A Mantra
“What do we do now?” Mae asked as the three of them stared down at Sloan’s body on the living room floor.
“I don’t know. I’m not a doctor,” Wren yelled.
“We can’t call a doctor,” Nicole whispered. “I’m sorry. I’m sorry he did this to your mom.”
“Stop crying. Both of you,” Wren said, annoyed, as the younger girls embraced. “It’s not your fault, Nicole. It’s no one’s fault. She shouldn’t have gone over there.”
“It’s not Mom’s fault!” Mae yelled.
“Shut up!” Wren yelled and knelt down near her mother’s head with her eyes affixed to the knife handle still swaying in the wind.
“Get some clean towels…and, a bottle of water,” Wren said and both girls ran off, returning quickly with the items.
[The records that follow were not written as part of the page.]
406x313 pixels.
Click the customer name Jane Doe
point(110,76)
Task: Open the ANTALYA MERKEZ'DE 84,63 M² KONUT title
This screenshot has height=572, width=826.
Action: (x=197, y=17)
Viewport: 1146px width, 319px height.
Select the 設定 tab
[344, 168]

Wren took one of the clean white hand towels their mother kept only for guests and sat the others nearby. “She’s not going to like that we used her best towels,” she said as she reached for the handle when Mae suddenly asked, “Wait! What are you gonna do?”
Retracting her hand suddenly, Wren said, “I’m going to pull out the knife, Mae. What do you think I’m going to do? We can’t leave it in there like that.”
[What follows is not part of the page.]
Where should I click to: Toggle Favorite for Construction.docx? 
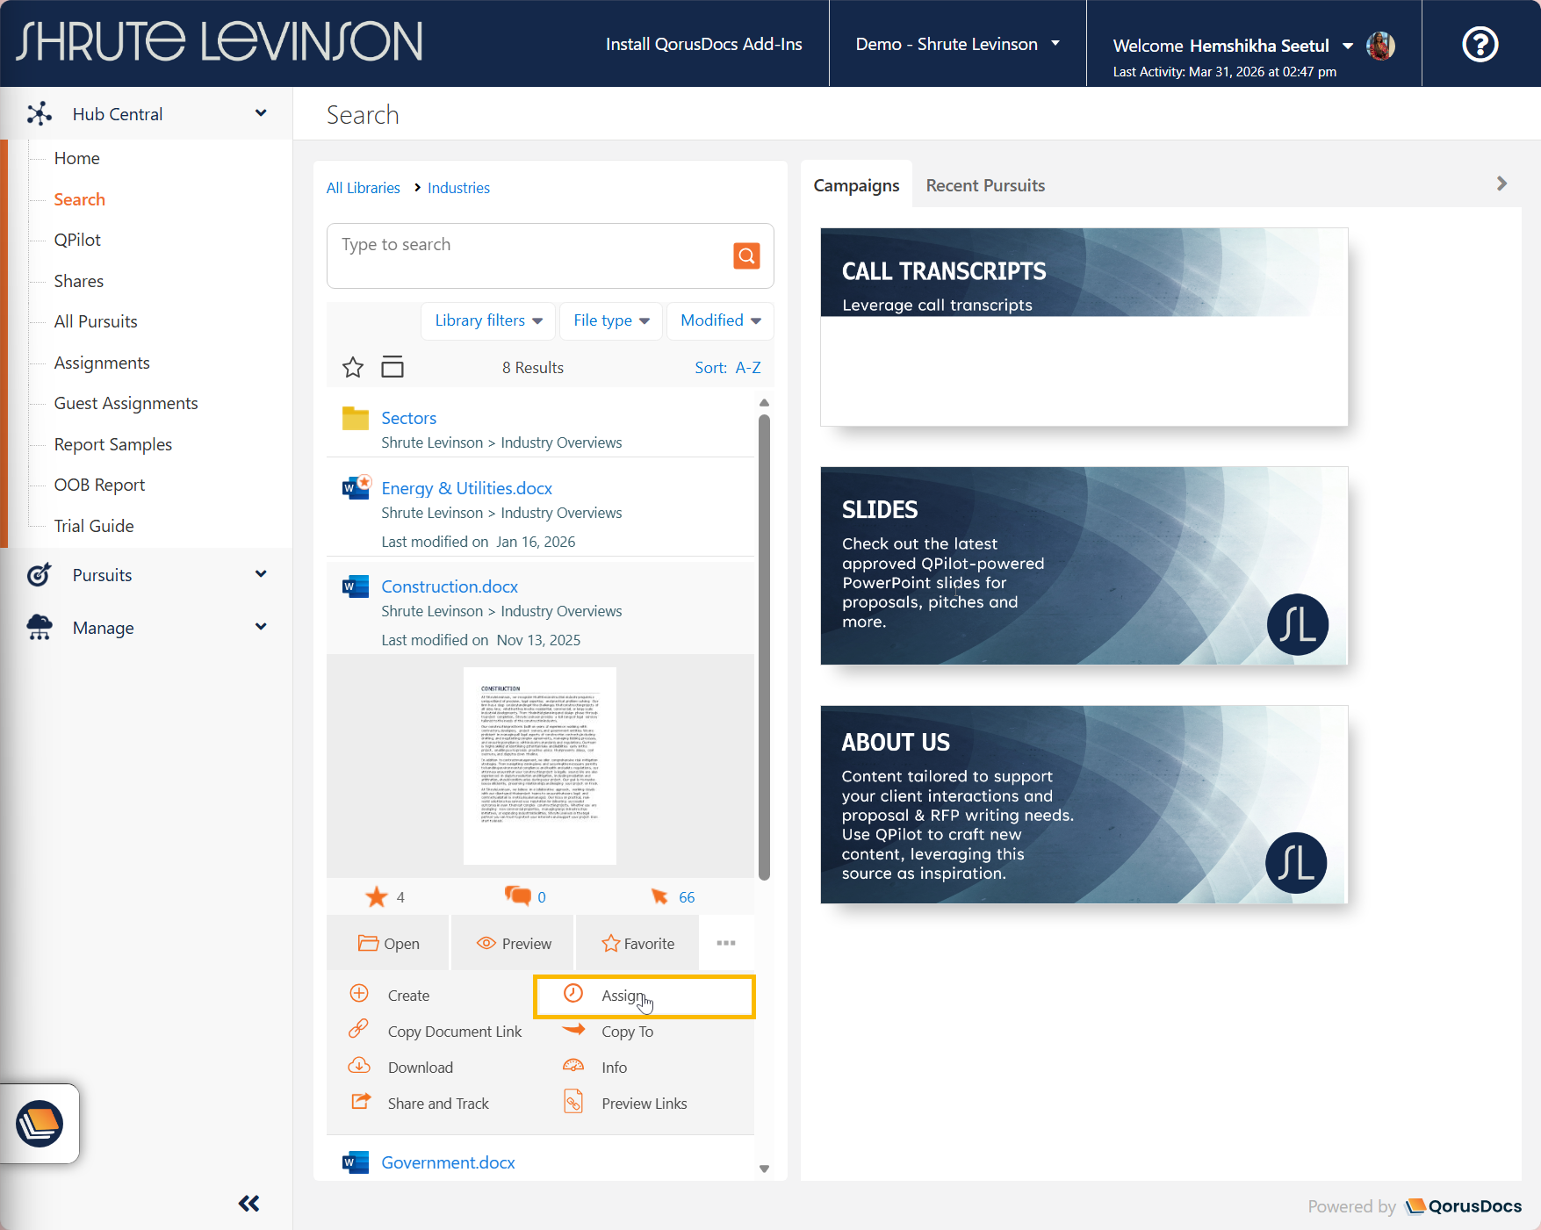coord(637,944)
“Shouldn’t we wait for someone?” Mae asked.
“We can’t wait for someone. There is no someone. It’s just us, Mae. Here, hold this towel. As soon as I pull out the knife, you put the towel on the wound and push down. That’s what they told us in health class.”
“Okay,” Mae said kneeling down next to Wren’s side and holding the folded towel shaking in her hands.
Wren hadn’t touched the knife handle yet. She still gazed at its sway. That movement meant her mother breathed but what would happen when she pulled the blade free? Did the sharp point pierce a lung? The blood, she expected, but what about after that? What if she stopped breathing then? Wren closed her eyes and shook her head.
Don’t get ahead of yourself. Don’t over think. One step at a time. That’s what Wren’s father used to say to her at the kitchen table as he guided her through tough math problems. It became a mantra for Wren before tests. Now, the mantra played on a loop within her mind. Don’t get ahead of yourself. Don’t over think. One step at a time.
Her hand reached for the hilt. That’s when she literally felt her mother’s life within her hand. She grasped the handle harder.
“Wait, Wren, maybe…”
And Wren pulled the knife free with one swift yank.
Blood pooled up and began soaking the circumference of the wound. “Now, Mae. The towel.”
“Oh,” Mae said and reached the towel forward, “I can’t.”
Wren grabbed the cloth from her sister and pushed the layers into her mother’s shoulder. Kneeling up, she pressed down.
Then nothing. No one said a word, as if it was any other dull day in the living room playing a game or reading a book. But Wren watched her mother’s chest as she held her down. She waited for the rise and ebb of her mother’s breathing. She felt for it, too.
“It’s getting on the carpet,” Nicole said pointing a finger down at the once beige rug, turned a dark grey after the flooding, and now the damaged fibers were evolving into a shade of maroon.
“Oh, help me,” Wren said, and the three of them rolled Sloane onto her side, placing a pad of towels underneath her shoulder. Turning her back again, Wren pushed down on the wound.
After a time, Wren lifted her palm and saw the bloom of bright red blood growing beneath. “Hand me another towel.”
“Is it stopping? What do we do if it doesn’t stop?”
“We’ll keep adding towels until it does, Mae.”
“Won’t that soak up all her blood? I don’t think we have enough towels,” Mae said suddenly startled.
“Mae, it’s okay. She’s breathing, see?” she said pointing to her mother’s chest. “And her pulse is beating. She’s going to be all right.”
“Why is she still sleeping then?” Nicole asked.
Wren hadn’t asked herself that question, yet. Looking down at her mother, the scene replayed in her mind.
Her mother came out of the house with the knife hilt already stuck inside her. She ran down into the street. She staggered and then fell as she shot Nicole’s father a few times. That’s when Wren remembered seeing her mother’s head hit the pavement. Watched the scene replay in her mind, the sickening thud as the back her mother’s skull slammed down on the road. That was called a concussion, a brain injury. That was bad.
With her clean hand, Wren slipped it under the back of her mother’s head, massaged her scalp, and felt there. She pulled it away and came back clean.
“We have to wait and see. We don’t know what’s going to happen yet.”